После таких разговоров в казарме долго не засыпали. Лежали с открытыми глазами, устремленными на зеленоватый огонек лампады у ротного образа. Сизый махорочный дымок густел у бессонного солдатского изголовья…
Что есть солдат? Что ждет тебя, солдат?
Ответа не было.
Завидной казалась Егору жизнь семьи Фоменко. Беды, смерть, нужда не миновали белого домика на рабочей окраине. Но семья встречала бури грудью, без жалоб и дружнее бралась за работу.
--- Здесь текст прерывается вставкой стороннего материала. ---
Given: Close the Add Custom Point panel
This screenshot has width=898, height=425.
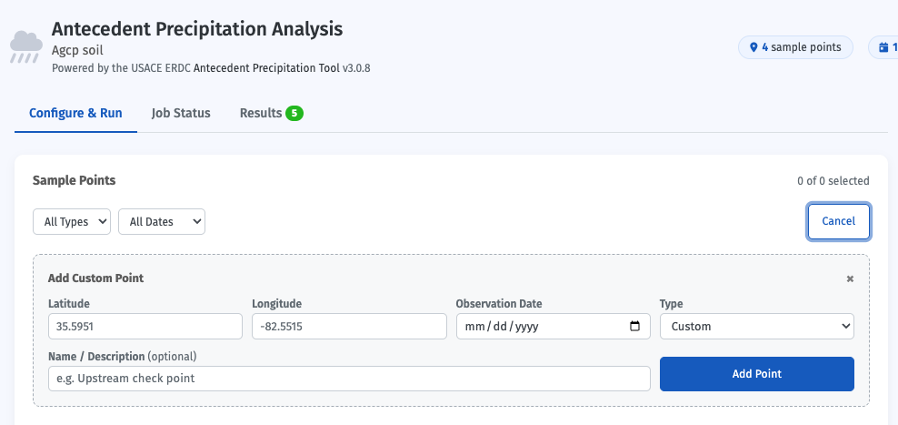Looking at the screenshot, I should coord(850,278).
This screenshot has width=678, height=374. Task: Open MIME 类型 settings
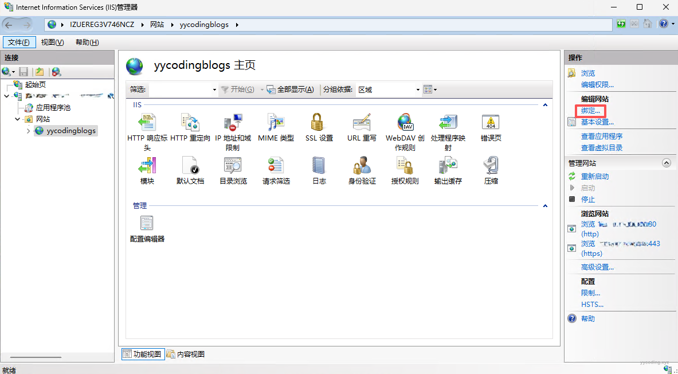click(276, 123)
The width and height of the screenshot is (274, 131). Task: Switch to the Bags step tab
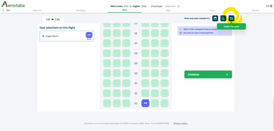168,10
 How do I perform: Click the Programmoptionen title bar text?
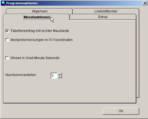(22, 3)
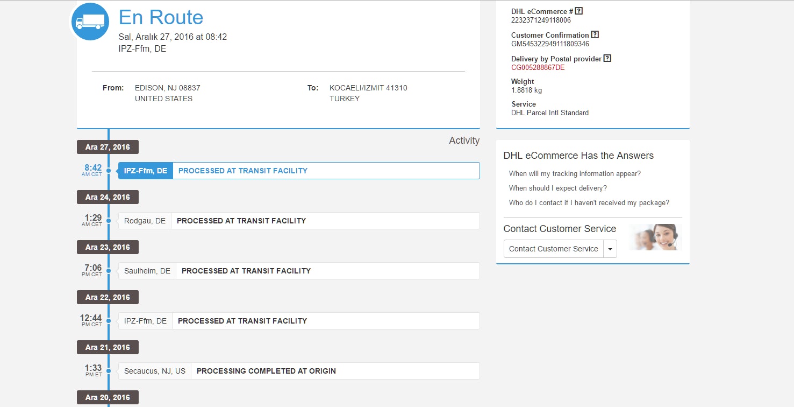
Task: Click help icon next to Delivery by Postal provider
Action: 607,59
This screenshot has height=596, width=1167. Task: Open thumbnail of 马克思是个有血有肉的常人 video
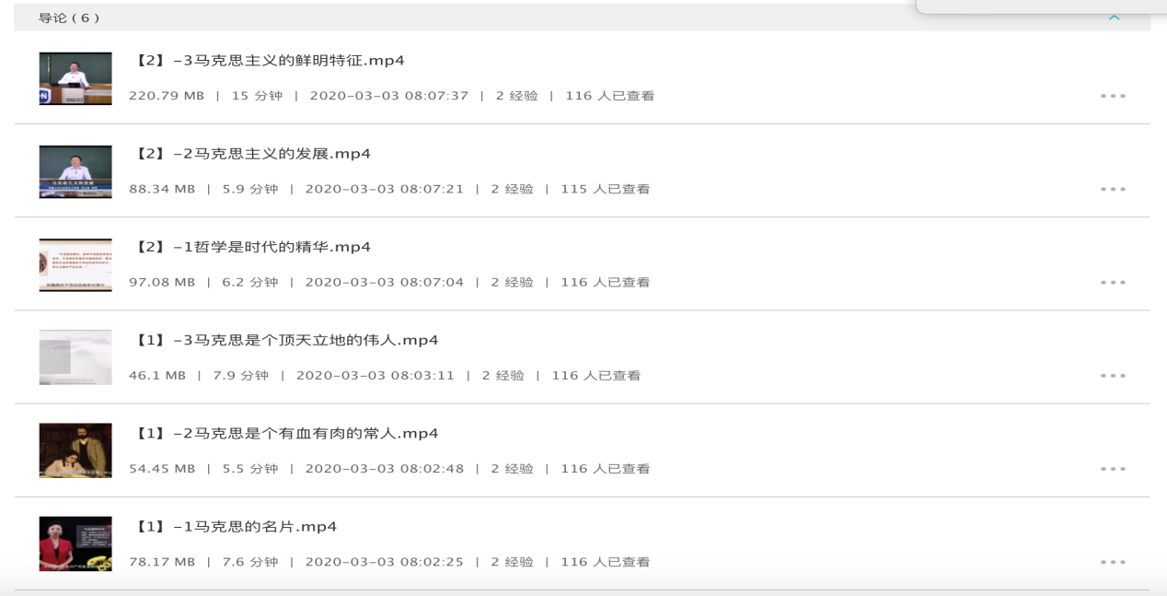(x=75, y=450)
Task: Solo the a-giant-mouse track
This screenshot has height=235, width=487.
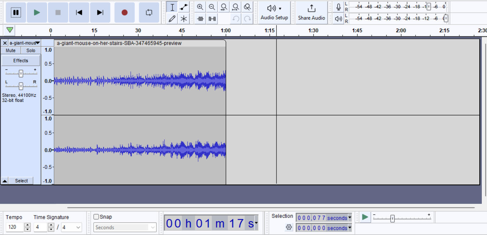Action: (x=31, y=51)
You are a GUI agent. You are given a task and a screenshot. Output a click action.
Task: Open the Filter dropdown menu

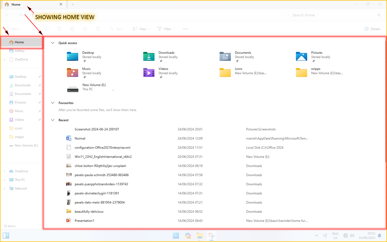(x=166, y=29)
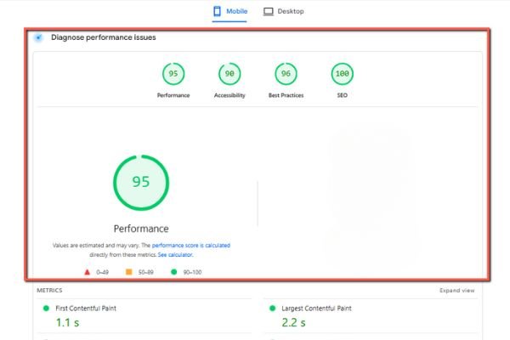This screenshot has width=510, height=340.
Task: Open the performance score is calculated link
Action: pyautogui.click(x=191, y=246)
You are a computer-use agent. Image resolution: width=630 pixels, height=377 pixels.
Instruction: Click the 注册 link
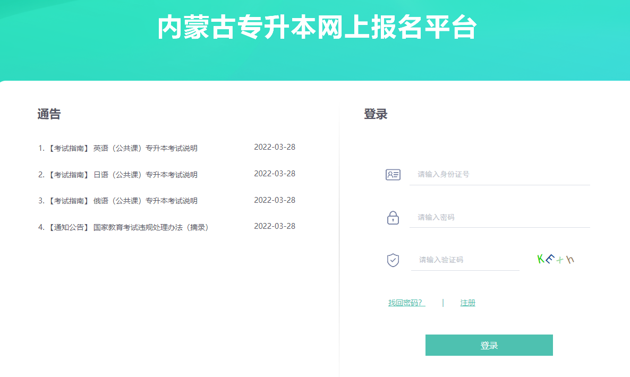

Почему Егору было так хорошо у Фоменко? От приветливости хозяйки? От детского щебета? Не только. Да и Елена Тарасовна мало бывала с гостями. Когда у сына собирались друзья, она чаще всего уходила в город, окруженная девчонками, очень похожими на нее.
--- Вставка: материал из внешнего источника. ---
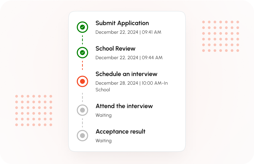Click the dashed connector below Submit Application
Image resolution: width=254 pixels, height=164 pixels.
pos(82,39)
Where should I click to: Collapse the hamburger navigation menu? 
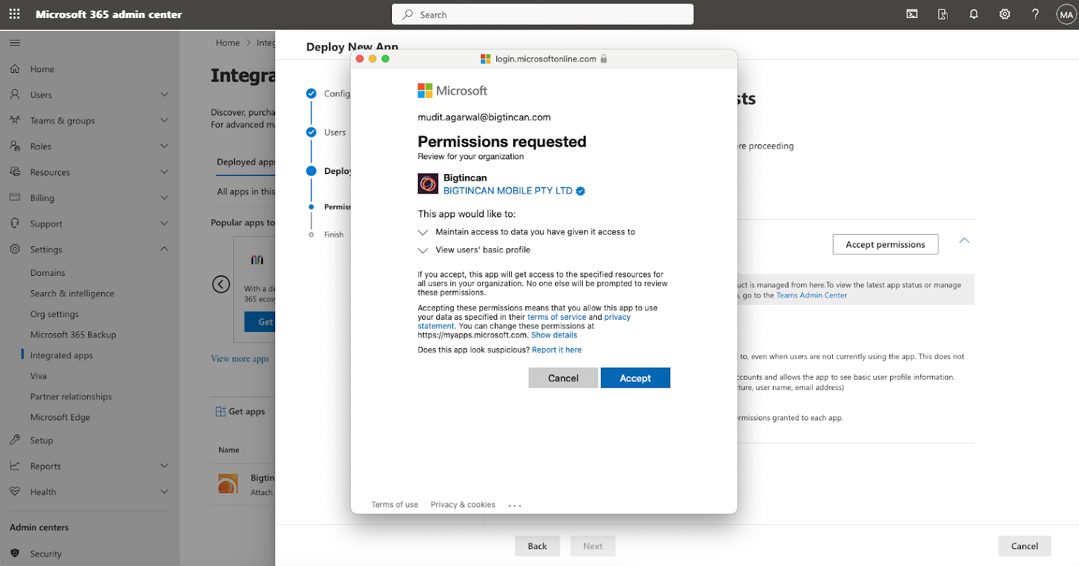(x=15, y=43)
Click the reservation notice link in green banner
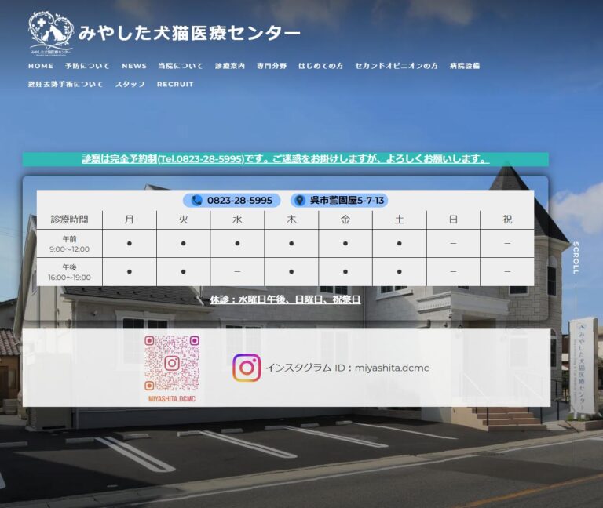This screenshot has width=603, height=508. point(286,158)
В доме Фоменко Егор впервые узнал новое о мире, о людях, о самом себе. Он мог бы узнать все это и в казарме. И туда умные и опытные люди тайно проносят слово правды. Или где-нибудь в трактире: теперь он знал, что часто и там, за столом, уставленным грязной посудой, смелые и беспокойные люди ведут запретные разговоры.
Но Егор был рад, что новая жизнь для него началась в милом сердцу домике, под сенью облачка легкой занавески, взлетающей на ветру, под тихий перезвон гитары, на которой наигрывал в палисаднике Кеша, следивший, чтобы случайно не вошел посторонний.
Увольнительная записка открывала для Егора воскресный день, полный радости, какая была знакома только в детстве: радости от солнца, блеснувшего между ивовых кустов, от легкого ветра, заморщившего речную воду, от мелкой дрожи поплавка в тихой заводи.
Егор встал до общего подъема. Вышел из казармы во двор, и сразу погожее осеннее утро точно обняло его крепким дружеским объятием, так что даже покачнуло солдата. Хорошо пахло прелым листом. В конюшне тихонько заржал конь, и, спустя мгновение, из стойла в стойло понеслось негромкое ржание.
Косых до тех пор чистил пуговицы мундира, пока двуглавые орлы на них не засверкали на солнце, как блесны. На каждой пуговице по орлу. Вон сколько их! Добрая дюжина хищных птиц стережет солдата!
Затем маслом из лампадки он помазал жесткий ежик волос и редкие светлые усики.
На посту у ворот стоял земляк Егора, балагур Семен Дрынин. Косых еще издали помахал увольнительной. Дрынин расправил пышные русые усы, выпятил грудь, выкатил глаза, скомандовал: «П-р-роходи!» — плутовато оглянулся, отставил ружье и поддал Егору под зад коленкой.
— Вылетай, жених! — беззлобно крикнул он вслед и еще прибавил крепкое словцо.